[Stored items from a collection]
■ ■ ■ ■ ■

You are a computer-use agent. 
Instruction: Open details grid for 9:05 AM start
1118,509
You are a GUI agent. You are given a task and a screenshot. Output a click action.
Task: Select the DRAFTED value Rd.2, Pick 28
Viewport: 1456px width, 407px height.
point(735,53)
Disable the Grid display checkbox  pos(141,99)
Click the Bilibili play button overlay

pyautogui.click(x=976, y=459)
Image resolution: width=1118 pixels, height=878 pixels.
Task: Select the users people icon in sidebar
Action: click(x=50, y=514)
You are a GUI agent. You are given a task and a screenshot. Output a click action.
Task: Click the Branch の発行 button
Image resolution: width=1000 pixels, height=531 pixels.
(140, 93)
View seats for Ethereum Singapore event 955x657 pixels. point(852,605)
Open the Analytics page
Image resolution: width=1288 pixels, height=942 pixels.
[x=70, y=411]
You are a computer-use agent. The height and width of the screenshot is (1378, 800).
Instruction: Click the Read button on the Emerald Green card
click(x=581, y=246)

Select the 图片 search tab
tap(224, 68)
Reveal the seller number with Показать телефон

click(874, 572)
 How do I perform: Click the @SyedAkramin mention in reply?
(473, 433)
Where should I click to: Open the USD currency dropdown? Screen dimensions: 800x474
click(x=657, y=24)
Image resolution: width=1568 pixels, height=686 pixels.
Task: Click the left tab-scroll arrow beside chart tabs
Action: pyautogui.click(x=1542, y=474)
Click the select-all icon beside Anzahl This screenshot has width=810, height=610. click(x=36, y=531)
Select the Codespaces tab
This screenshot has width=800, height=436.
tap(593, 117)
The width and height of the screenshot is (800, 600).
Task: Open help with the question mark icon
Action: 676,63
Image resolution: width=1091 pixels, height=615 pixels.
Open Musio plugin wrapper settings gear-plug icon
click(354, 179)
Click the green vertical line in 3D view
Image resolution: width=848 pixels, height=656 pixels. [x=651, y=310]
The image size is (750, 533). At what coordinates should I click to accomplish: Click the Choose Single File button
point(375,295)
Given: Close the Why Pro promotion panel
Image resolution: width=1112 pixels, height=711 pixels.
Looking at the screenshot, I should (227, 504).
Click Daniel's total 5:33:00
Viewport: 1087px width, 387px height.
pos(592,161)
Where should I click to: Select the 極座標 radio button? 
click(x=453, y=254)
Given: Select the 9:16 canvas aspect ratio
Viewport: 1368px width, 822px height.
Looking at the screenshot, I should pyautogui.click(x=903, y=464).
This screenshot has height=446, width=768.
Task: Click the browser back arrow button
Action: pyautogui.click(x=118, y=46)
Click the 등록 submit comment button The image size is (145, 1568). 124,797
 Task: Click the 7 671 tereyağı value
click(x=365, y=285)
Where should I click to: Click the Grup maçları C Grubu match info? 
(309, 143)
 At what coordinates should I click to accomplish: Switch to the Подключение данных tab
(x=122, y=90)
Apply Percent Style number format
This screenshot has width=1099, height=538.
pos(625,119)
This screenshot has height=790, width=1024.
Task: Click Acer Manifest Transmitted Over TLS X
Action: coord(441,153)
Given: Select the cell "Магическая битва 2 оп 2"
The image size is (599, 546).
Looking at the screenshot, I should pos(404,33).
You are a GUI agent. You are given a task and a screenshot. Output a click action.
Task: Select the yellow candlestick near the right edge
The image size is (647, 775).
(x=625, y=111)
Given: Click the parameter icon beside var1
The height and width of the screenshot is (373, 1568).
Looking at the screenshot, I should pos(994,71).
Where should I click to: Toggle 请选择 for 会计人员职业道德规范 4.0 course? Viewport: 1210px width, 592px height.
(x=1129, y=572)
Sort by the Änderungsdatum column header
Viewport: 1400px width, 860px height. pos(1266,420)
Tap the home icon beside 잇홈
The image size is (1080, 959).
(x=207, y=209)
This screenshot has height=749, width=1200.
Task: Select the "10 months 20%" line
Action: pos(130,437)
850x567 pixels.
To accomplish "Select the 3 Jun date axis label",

■ ■ ■ ■ ■

Provide the number of lines in the preceding entries that include the string "computer", with no other words.

• [Expected answer]:
2